O presidente do Supremo Tribunal Federal (STF), ministro Dias Toffoli, recebeu, nesta quinta-feira (9), 12 governadores para tratar de ações em trâmite na Corte sobre a responsabilidade solidária dos entes federados no dever de prestar assistência à saúde, o fornecimento de remédios de alto custo não disponíveis na lista do Sistema Único de Saúde (SUS) e daqueles não registrados na Agência Nacional de Vigilância Sanitária (Anvisa).

O ministro afirmou que pretende esgotar o julgamento dos Recursos Extraordinários (REs) 657718, 566471 e 855178 neste primeiro semestre. As ações estão pautadas para a sessão plenária do próximo dia 22. A Proposta de Súmula Vinculante (PSV) 4, que trata do tema, será retirada da pauta para uma melhor avaliação.

Toffoli defendeu que é preciso refletir sobre decisões judiciais que interfiram na gestão pública. “O Poder Judiciário tem que se autoconter um pouco mais. Temos o limite do possível. A União, os estados e os municípios têm dificuldades fiscais. A ideia é estabelecer parâmetros nas três ações para termos segurança jurídica”, afirmou.

Os governadores expuseram ao ministro Dias Toffoli as dificuldades que têm passado com decisões judiciais que obrigam os estados a fornecerem medicamento de alto custo, alguns sem registro na Anvisa, e tratamentos caros sem a ajuda da União. Segundo eles, os estados gastaram, no ano passado, R$ 17 bilhões devido à judicialização da saúde, sendo que esses recursos não estavam previstos nos seus orçamentos.

“Pedimos para o STF modular essas questões. Por exemplo, de quem é a responsabilidade de fornecer o remédio quando ele não é registrado na Anvisa? Assim, podemos organizar o sistema. O SUS é universal, mas quando começamos a atender demandas judiciais especificas de alguns cidadãos tiramos recursos do sistema como um todo”, declarou o governador do Mato Grosso do Sul, Reinaldo Azambuja.
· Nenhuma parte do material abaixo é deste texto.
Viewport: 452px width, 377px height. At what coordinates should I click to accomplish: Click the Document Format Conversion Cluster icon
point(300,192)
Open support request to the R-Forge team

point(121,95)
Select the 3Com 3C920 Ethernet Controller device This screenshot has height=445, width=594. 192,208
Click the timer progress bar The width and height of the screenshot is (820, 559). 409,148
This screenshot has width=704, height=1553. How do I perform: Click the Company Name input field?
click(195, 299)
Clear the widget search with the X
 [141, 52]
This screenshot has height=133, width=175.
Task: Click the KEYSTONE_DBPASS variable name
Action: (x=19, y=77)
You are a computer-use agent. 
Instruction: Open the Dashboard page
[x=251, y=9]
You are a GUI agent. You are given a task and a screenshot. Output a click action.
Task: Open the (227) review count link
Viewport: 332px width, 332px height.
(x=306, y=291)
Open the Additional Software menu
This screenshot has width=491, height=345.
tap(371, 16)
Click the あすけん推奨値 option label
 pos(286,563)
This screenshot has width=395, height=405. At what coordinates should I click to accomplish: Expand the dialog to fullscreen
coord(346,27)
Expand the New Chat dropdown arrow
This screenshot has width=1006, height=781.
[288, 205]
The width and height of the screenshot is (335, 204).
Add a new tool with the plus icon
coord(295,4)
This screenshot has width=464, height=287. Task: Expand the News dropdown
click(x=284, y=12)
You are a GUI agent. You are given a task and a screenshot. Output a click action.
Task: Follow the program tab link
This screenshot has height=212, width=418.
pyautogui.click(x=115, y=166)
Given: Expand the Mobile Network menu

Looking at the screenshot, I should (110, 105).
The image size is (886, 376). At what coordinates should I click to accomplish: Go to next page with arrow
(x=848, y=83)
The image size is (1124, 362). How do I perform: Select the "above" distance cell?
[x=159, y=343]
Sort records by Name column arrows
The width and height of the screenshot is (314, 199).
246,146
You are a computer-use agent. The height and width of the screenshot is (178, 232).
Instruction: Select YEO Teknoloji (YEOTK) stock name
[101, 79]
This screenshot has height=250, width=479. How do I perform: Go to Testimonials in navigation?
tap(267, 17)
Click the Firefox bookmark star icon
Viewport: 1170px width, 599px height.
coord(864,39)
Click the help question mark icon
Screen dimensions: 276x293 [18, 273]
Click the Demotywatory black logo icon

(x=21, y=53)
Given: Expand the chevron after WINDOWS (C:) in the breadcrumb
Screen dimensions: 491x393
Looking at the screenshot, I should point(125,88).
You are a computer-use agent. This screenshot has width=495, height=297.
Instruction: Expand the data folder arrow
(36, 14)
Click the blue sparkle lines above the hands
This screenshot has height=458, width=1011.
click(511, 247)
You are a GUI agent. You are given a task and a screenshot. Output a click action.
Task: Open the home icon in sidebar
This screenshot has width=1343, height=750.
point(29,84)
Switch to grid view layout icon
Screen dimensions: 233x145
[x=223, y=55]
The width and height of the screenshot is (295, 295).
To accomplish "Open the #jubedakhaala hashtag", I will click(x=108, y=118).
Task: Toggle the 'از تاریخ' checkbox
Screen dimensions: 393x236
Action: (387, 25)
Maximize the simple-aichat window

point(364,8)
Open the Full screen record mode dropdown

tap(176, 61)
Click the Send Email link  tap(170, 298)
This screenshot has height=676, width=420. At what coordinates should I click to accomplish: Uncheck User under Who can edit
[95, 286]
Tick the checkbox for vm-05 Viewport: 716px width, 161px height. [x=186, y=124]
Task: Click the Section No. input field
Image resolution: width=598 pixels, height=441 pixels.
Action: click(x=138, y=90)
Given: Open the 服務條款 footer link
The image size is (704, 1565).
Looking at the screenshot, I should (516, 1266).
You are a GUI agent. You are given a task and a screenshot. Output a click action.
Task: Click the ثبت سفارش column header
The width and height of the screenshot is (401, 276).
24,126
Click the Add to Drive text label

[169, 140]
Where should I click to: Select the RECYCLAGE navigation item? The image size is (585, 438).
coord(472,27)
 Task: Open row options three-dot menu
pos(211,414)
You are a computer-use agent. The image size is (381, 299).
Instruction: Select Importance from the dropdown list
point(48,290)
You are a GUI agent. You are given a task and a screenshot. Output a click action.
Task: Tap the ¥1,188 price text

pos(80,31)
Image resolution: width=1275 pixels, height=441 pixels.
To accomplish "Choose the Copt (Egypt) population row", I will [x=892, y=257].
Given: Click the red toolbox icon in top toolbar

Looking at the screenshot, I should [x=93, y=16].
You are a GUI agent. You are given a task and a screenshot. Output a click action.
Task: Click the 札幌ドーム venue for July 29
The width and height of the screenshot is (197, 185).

Também estavam presentes os governadores Antonio Denarium (Roraima), Camilo Santana (Ceará), Coronel Marcos Rocha (Rondônia), Fátima Bezerra (Rio Grande do Norte), Flávio Dino (Maranhão), João Azevêdo (Paraíba), João Leão (Bahia, em exercício), Mauro Carlesse (Tocantins), Reinaldo Azambuja (Mato Grosso do Sul), Ronaldo Caiado (Goiás), Waldez Góes (Amapá) e Wilson Witzel (Rio de Janeiro).